In order to investigate properties of matter at the smallest distances, we need to initiate, according to Heisenberg principle of uncertainty, processes with the largest possible changes in momentum. Before LHC, the best place to study such processes was collider Tevatron in Fermilab. There, the protons were collided with antiprotons at center of mass energy of √s=1.96 TeV, which was at that time the largest energy available at laboratory.Protons interact with antiprotons mostly through strong interaction. Therefore, we observe the most violent processes with the highest momenta transfers in the events induced by the strong interaction. In those events, the proton constituents, partons (quarks or gluons), are violently kicked out of proton. Ejected partons arewrapped up in clouds of hadrons (strongly interacting particles, like pions or protons). At the end, we observe in the detector strongly collimated sprays of particles – so called jets (see figure on the left). Measured cross section of jet production (see figure on the right) was in good agreement with the theoretical predictions of quantum chromodynamics (NLO pQCD) even for jets with the transverse momenta pT above 600 GeV. From the data, we can draw the conclusion that our ideas about properties of matter and space remain valid even at distances more than thousand times smaller than the actual size of proton.
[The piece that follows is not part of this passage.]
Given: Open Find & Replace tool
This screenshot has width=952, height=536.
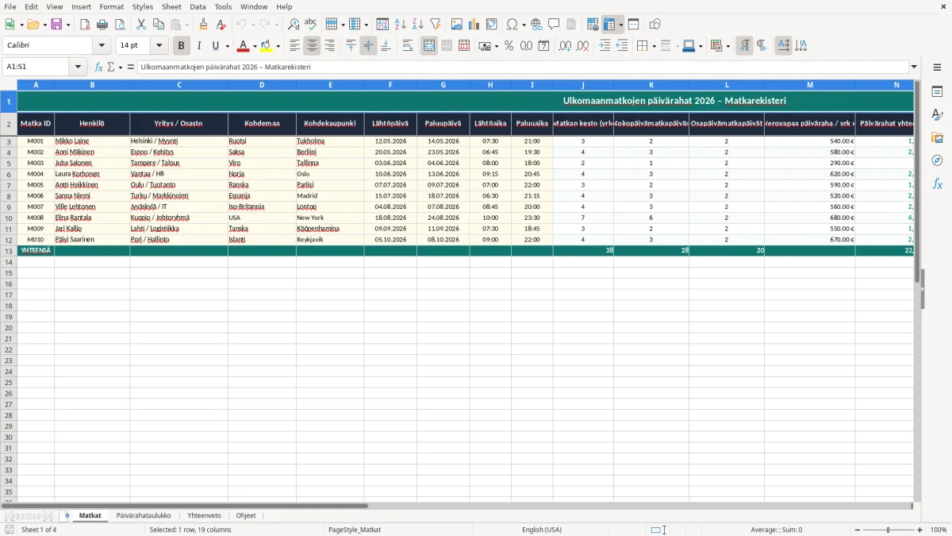Looking at the screenshot, I should tap(294, 25).
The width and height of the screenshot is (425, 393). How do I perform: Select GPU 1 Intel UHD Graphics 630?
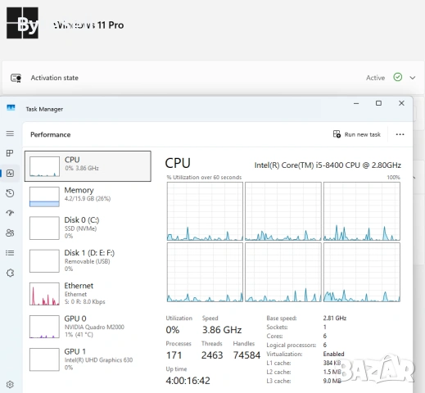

Published measurement of the inclusive jet cross section was the most precise measurement at that time. Work presented here follows the previous publication which contained only short presentation of the results. Extended paper contains detailed information about used methods that lead to the final good precision of the measurement. In particular, strong emphasis was given on determination of jet energy calibration which was the dominant systematic uncertainty for the inclusive jet cross section measurement. Calibration of jet energies is an area where physicists from our institute played a leading role.
Left: One of the most violent interaction of proton with antiproton observed in D0 detector, transverse momentum of the leading jet exceeded 600 GeV. Right: Measured inclusive jet cross section and comparison with the theoretical prediction of quantum chromodynamics (NLO pQCD).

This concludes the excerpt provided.